ECLI:NL:HR:2024:1485

Hoge Raad

Datum uitspraak
18 oktober 2024
Publicatiedatum
17 oktober 2024
Zaaknummer
24/00869
Instantie
Hoge Raad
Type
Uitspraak
Rechtsgebied
Bestuursrecht; Belastingrecht
Procedures
  • Cassatie
Vindplaatsen
  • Rechtspraak.nl
AI samenvatting door LexboostAutomatisch gegenereerd

Cassatie tegen uitspraak over rioolheffing door gemeente Waadhoeke

In deze zaak heeft de Hoge Raad op 18 oktober 2024 uitspraak gedaan in een cassatieprocedure die was ingesteld door [X], hierna aangeduid als belanghebbende, tegen het College van Burgemeester en Wethouders van de Gemeente Waadhoeke. De zaak betreft een beroep in cassatie tegen een uitspraak van het Gerechtshof Arnhem-Leeuwarden van 23 januari 2024, nummer BK-ARN 22/1764, die op zijn beurt weer voortvloeide uit een uitspraak van de Rechtbank Noord-Nederland (nummer 21/1992). De kwestie draait om een aan belanghebbende opgelegde aanslag in de rioolheffing voor het jaar 2021.

Belanghebbende, vertegenwoordigd door H.A. Sarolea, heeft de klachten over de uitspraak van het Hof ingediend. Het College van Burgemeester en Wethouders van de Gemeente Waadhoeke, vertegenwoordigd door [P], heeft een verweerschrift ingediend. Dit verweerschrift werd echter na de gestelde termijn ingediend, waardoor de Hoge Raad dit stuk niet in overweging heeft genomen.
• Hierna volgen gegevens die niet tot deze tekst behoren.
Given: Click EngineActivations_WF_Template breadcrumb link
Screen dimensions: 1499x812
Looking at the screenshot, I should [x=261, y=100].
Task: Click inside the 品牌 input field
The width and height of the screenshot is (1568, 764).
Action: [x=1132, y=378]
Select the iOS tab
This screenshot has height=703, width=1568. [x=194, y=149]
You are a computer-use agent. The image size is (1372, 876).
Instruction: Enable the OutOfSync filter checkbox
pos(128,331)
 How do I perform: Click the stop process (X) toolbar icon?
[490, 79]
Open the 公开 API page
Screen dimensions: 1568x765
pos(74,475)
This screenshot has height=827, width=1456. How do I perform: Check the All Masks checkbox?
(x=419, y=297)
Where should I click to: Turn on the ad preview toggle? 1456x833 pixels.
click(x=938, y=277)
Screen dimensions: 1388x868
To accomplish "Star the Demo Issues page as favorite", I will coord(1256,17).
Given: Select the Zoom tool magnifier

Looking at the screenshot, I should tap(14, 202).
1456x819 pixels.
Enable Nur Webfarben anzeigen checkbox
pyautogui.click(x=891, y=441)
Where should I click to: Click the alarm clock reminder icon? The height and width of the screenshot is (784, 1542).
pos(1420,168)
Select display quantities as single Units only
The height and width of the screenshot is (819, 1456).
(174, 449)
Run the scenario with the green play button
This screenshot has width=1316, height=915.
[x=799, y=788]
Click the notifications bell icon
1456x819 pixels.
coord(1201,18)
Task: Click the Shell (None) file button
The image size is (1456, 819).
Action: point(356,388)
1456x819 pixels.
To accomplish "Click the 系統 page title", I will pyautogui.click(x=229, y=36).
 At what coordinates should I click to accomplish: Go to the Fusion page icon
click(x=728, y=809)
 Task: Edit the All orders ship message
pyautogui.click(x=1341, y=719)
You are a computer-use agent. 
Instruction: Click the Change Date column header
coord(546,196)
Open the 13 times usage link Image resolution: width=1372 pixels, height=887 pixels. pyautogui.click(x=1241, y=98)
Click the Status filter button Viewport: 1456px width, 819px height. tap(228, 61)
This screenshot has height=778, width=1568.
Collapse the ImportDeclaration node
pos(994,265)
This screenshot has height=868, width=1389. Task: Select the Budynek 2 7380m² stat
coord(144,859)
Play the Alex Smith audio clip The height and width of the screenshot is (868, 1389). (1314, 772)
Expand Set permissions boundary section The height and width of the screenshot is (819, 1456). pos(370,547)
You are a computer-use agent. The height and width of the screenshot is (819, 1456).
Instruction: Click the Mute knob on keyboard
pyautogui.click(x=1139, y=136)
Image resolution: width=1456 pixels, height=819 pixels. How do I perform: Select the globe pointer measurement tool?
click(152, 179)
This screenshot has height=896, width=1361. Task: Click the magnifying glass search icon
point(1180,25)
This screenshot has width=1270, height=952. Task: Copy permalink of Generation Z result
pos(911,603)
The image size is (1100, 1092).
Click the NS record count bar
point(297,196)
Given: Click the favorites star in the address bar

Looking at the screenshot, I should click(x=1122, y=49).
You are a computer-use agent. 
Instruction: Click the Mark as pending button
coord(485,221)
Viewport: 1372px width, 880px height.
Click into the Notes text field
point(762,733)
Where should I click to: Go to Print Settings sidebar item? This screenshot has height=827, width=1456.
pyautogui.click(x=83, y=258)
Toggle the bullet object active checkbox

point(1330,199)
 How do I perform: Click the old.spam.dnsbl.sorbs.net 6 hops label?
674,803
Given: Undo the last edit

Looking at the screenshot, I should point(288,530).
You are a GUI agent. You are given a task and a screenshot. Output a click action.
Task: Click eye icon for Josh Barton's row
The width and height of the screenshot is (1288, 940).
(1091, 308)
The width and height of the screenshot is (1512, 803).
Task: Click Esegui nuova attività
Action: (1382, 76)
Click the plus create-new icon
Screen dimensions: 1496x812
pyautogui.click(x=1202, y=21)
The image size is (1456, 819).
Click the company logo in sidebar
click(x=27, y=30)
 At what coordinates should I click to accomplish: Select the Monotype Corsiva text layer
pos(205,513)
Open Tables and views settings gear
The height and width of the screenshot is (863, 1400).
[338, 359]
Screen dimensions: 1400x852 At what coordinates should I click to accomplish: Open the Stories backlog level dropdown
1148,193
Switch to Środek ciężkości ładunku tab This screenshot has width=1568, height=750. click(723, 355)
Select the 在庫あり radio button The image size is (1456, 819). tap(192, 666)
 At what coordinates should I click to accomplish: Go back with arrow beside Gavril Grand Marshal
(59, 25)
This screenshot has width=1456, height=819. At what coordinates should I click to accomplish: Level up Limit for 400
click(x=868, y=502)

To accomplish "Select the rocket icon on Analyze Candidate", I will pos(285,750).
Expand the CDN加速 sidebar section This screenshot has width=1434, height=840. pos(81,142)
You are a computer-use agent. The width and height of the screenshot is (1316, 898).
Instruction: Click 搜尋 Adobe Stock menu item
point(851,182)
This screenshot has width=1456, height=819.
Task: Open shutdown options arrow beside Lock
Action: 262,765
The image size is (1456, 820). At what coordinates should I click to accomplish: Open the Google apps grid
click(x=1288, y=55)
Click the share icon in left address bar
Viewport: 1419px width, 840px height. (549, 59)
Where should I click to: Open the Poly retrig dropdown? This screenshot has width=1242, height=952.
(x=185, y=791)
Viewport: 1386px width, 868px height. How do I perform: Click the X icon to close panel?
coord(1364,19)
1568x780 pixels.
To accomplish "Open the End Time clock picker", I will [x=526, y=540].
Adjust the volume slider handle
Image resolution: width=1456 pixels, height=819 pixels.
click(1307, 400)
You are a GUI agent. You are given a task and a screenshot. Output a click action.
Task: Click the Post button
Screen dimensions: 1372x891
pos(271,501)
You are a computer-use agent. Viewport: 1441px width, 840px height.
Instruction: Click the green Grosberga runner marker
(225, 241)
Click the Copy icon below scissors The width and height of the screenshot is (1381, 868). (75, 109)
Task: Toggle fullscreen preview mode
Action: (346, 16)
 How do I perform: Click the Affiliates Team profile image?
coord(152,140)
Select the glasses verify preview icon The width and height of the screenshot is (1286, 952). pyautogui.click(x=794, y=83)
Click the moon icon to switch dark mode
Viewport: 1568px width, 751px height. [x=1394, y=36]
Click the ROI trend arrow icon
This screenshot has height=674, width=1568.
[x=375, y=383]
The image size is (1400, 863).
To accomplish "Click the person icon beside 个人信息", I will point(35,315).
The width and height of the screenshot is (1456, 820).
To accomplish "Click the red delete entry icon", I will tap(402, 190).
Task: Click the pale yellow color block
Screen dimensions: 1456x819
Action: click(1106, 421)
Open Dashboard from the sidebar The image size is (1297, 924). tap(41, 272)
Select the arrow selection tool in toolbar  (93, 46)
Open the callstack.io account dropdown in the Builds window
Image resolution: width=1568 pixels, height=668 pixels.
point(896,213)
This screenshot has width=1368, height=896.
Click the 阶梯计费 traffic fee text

De Hoge Raad heeft de klachten van belanghebbende beoordeeld en geconcludeerd dat deze niet kunnen leiden tot vernietiging van de uitspraak van het Hof. De Hoge Raad heeft geen verdere motivering gegeven voor dit oordeel, aangezien het niet nodig was om vragen te beantwoorden die van belang zijn voor de eenheid of ontwikkeling van het recht, zoals vermeld in artikel 81, lid 1, van de Wet op de rechterlijke organisatie. De Hoge Raad heeft ook geen aanleiding gezien voor een veroordeling in de proceskosten. Uiteindelijk heeft de Hoge Raad het beroep in cassatie ongegrond verklaard.

Uitspraak

HOGE RAAD DER NEDERLANDEN
BELASTINGKAMER
Nummer24/00869
Datum18 oktober 2024
ARREST
in de zaak van
[X] (hierna: belanghebbende)
tegen
het COLLEGE VAN BURGEMEESTER EN WETHOUDERS VAN DE GEMEENTE WAADHOEKE
op het beroep in cassatie tegen de uitspraak van het Gerechtshof Arnhem-Leeuwarden, van 23 januari 2024, nr. BK-ARN 22/1764 [1] , op het hoger beroep van belanghebbende tegen een uitspraak van de Rechtbank Noord-Nederland (nr. 21/1992) betreffende een aan belanghebbende voor het jaar 2021 opgelegde aanslag in de rioolheffing.

1.Geding in cassatie

Belanghebbende, vertegenwoordigd door H.A. Sarolea, heeft tegen de uitspraak van het Hof beroep in cassatie ingesteld.
Het college van burgemeester en wethouders van de gemeente Waadhoeke, vertegenwoordigd door [P], heeft een verweerschrift ingediend. Aangezien dit geschrift bij de Hoge Raad na afloop van de daartoe gestelde termijn is ingediend, slaat de Hoge Raad op dit stuk geen acht.

2.Beoordeling van de klachten

De Hoge Raad heeft de klachten over de uitspraak van het Hof beoordeeld. De uitkomst hiervan is dat deze klachten niet kunnen leiden tot vernietiging van die uitspraak. De Hoge Raad hoeft niet te motiveren waarom hij tot dit oordeel is gekomen. Bij de beoordeling van deze klachten is het namelijk niet nodig om antwoord te geven op vragen die van belang zijn voor de eenheid of de ontwikkeling van het recht (zie artikel 81, lid 1, van de Wet op de rechterlijke organisatie).

3.Proceskosten

De Hoge Raad ziet geen aanleiding voor een veroordeling in de proceskosten.

4.Beslissing

De Hoge Raad verklaart het beroep in cassatie ongegrond.
Dit arrest is gewezen door de raadsheer M.W.C. Feteris als voorzitter, en de raadsheren J. Wortel en A.E.H. van der Voort Maarschalk, in tegenwoordigheid van de waarnemend griffier F. Treuren, en in het openbaar uitgesproken op 18 oktober 2024.